On February 4, 2022, the Company announced that Timothy P. Walbert, the Company’s chair of the Board, has resigned from the Company’s Board, effective February 4, 2022. Mr. Walbert’s resignation is not a result of any disagreement with the Company on any matter relating to the Company’s operations, policies, or practices.

On February 4, 2022, the Company announced that Bosun Hau, a member of the Board and chair of the Board’s Compensation Committee, has resigned from the Board and the Compensation Committee of the Board, effective February 4, 2022. Mr. Hau’s resignation is not a result of any disagreement with the Company on any matter relating to the Company’s operations, policies, or practices.

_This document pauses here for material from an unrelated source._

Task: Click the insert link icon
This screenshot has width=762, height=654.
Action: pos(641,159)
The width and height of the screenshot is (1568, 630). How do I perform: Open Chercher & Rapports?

Appointment of Betsy Garofalo as Chair of the Board; Appointment of Matthias Schroff to Board

Upon recommendation of the Nominating and Corporate Governance Committee of the Board (the “Nominating Committee”), the Board appointed Elizabeth (“Betsy”) Garofalo, M.D. to serve as chair of the Board to succeed Mr. Walbert and to serve on the Compensation Committee to fill the vacancy on the Compensation Committee resulting from Mr. Hau’s resignation from the Board, effective February 4, 2022.

Upon recommendation of the Nominating Committee, the Board appointed Dr. Schroff to the Board to fill the vacancy resulting from Mr. Bock’s resignation from the Board, effective February 4, 2022. Dr. Schroff will serve as a Class III director for a term expiring at the Company’s 2024 annual meeting of stockholders, or until his successor has been duly elected and qualified, or until his earlier death, resignation or removal.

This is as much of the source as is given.